Is SA on track for public transport?

As transport month rolled around again at the beginning of this month, I have to admit that my view has changed drastically since a recent visit to France and the opportunity to view the efficiency of its public transport system.

While it is difficult to compare two countries that are drastically different from one another in so many ways, it does open up your eyes to where South Africa stands with regards to public transport and where it could be taken.

This past month we've seen and heard various discussions on the subject of public transport and our roads in an equal measure of positive and negatives.

The issue of public transport is not a new issue, but one which government has certainly been grappling with in the last 20 years.

We are not entirely crippled, but we are also not where we could or should be.

The Gautrain and the rapid bus transport system in some of our cities are but just two examples of how government can make commuting easier.

Our major road network systems have improved and it's good to see some of the secondary roads being upgraded.

Gauteng Roads and Transport MEC, Ismail Vadi, says millions of rands are being invested into upgrading roads around the province. This must continue.

More money needs to be invested into our Metro train system. South Africa has purchased millions of rands of new coaches from a French company.
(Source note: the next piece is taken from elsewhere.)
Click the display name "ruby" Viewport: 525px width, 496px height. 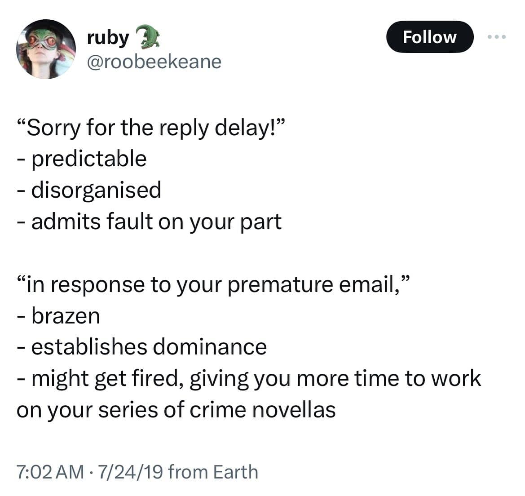[x=108, y=38]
That's great.

Lead SA initiated the campaign to name and shame convicted drunk drivers some years ago. It worked wonders in the Western Cape. Red-tape and bureaucracy brought it to a stop. Despite several assurances that it would be extended nationally, the Department of Transport and the Road Traffic Management Corporation have failed to do so.

We need to make our roads safer. Far too many people are being killed in South Africa and there is little regard for laws.
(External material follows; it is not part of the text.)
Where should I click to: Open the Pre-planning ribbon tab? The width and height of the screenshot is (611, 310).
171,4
I was invited to France by the French Foreign Ministry and embassy in South Africa, to amongst other reasons, look at their transport infrastructure.

We were taken on trains, trams and buses. We were shown how cycling in cities is becoming increasingly popular.

Cycling should be promoted more locally. Special cycling lanes will spur more and more people on to bicycles, and it also promotes healthy living.

In Paris, they even have driverless trains. Some five million commuters use the Metro trains every day. There are 4,500 public buses in the French capital. By 2020, the tram network will ferry some one million passengers each day.

(By the way, the Gautrain does not plan to go driverless. Also. its extension into other areas of Gauteng is not going to happen overnight.)

There is also adequate infrastructure for electric or so called "green" cars in France.

And yes, like in South Africa, copper/cable theft is a problem in France too.

I also visited the Airbus plant in Toulousse. Seeing the A380 Airbus being assembled was a dream come true. Some 500km of electric cable is used in one Airbus. It was great to see a small part in the A380 which is manufactured in South Africa.

Countries such as France are years ahead of us. We need to continue to invest time, energy and money locally to bring our public transport network up to world standards.

As transport month draws to a close, we must admit to ourselves that the same issues resurface every year. How do we invest our money more effectively for the benefit of citizens? How do we entice investment in our country through world-class infrastructure development? How do we shed the controversy that mars the advancements we make in the transport system?

As citizens we must continue to hold government to account, but we should do so with an understanding of our public transport system. I challenge you to hop on a taxi, a bus, the Gautrain, the Rea Vaya or even cycle to work. Share the experience, the pros, the cons and where we are lacking in growing our public transport system.

Let's get going.

Yusuf Abramjee is a Lead SA activist.